Baryton prisé par les plus grandes scènes internationales, Luca Pisaroni a exploré une grande variété de rôles, de Mozart à Offenbach. Il aurait dû interpréter le rôle de Don Giovanni sur la scène du Palais Garnier. Malheureusement la production a dû être annulée en même temps que les représentations de Manon. Il faudra donc attendre encore un an avant de pouvoir entendre le baryton italien à l’Opéra de Paris. Luca Pisaroni a accepté de revenir pour nous sur cette période si particulière, les chamboulements subis et ses projets parisiens.

 

Vous auriez dû interpréter Don Giovanni sur la scène du Palais Garnier en ce moment. Comment avez-vous vécu cette annulation brutale ?
Je suis dévasté. Mon dernier passage à l’Opéra de Paris remonte à 2017, alors j’attendais vraiment de retourner avec ce rôle et avec un casting de très haut niveau. Les répétitions venaient de commencer, et je me régalais de cette production, théâtralement et musicalement. Théâtralement car j’avais regardé la vidéo pour me préparer et j’adhérais complètement à cette mise en scène. Musicalement car j’adore la façon dont Philippe Jordan dirige Mozart, dont il aborde les récitatifs. Et juste après l’italienne, Stéphane Lissner est apparu en pleine répétition nous annonçant que tout s’arrêtait et qu’on pouvait rentrer chez nous. Toute l’équipe avait envie de pleurer.
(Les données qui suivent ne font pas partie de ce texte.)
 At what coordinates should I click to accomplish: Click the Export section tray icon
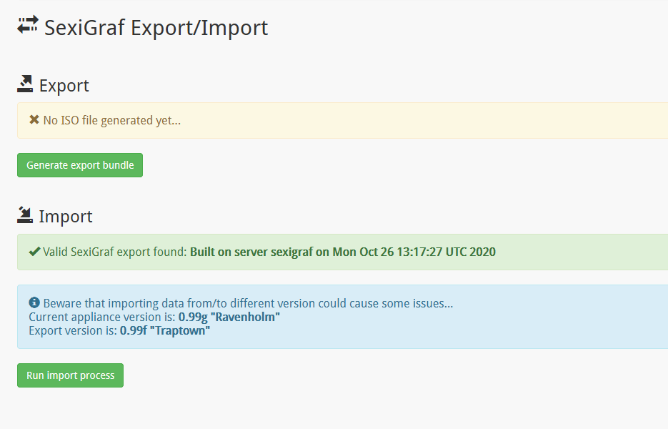[x=25, y=84]
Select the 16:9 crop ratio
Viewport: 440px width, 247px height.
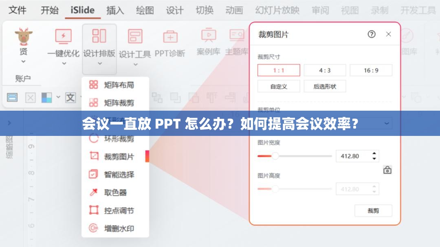point(370,70)
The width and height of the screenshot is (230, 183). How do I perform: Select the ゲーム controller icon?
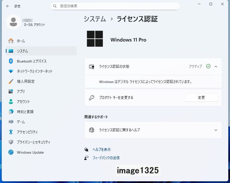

Et aujourd’hui, vous vous sentez un peu mieux ?
Franchement ? Non…(rires) Avant cette crise, la vie d’un chanteur international consistait en un enchaînement sans fin de productions dans le monde entier, un jour à New-York, le lendemain à Vienne ou à Paris, ce qui laisse finalement peu de temps pour se poser et réfléchir. Et lorsque cette frénésie s’arrête avec autant de brutalité, un manque terrible survient. Certes pas les répétitions trop matinales, mais cette énergie incroyable qui nous anime au moment de monter en scène, cette décharge d’adrénaline lorsqu’on commence à chanter devant son public. Ce manque est terrible, je l’admets. D’autant que j’attendais ardemment cette production avec ce chef et ce casting.  
Et puis du fait de la fermeture des frontières, je fus contraint de retourner précipitamment à Vienne alors que je pensais rester travailler avec mon pianiste. D’ailleurs, j’ai toujours deux valises coincées dans un centre UPS à Paris. Il m’a fallu beaucoup de temps pour me reprendre. J’essaie depuis de mettre en place un emploi du temps quotidien et de m’y tenir mais l’envie n’y est pas.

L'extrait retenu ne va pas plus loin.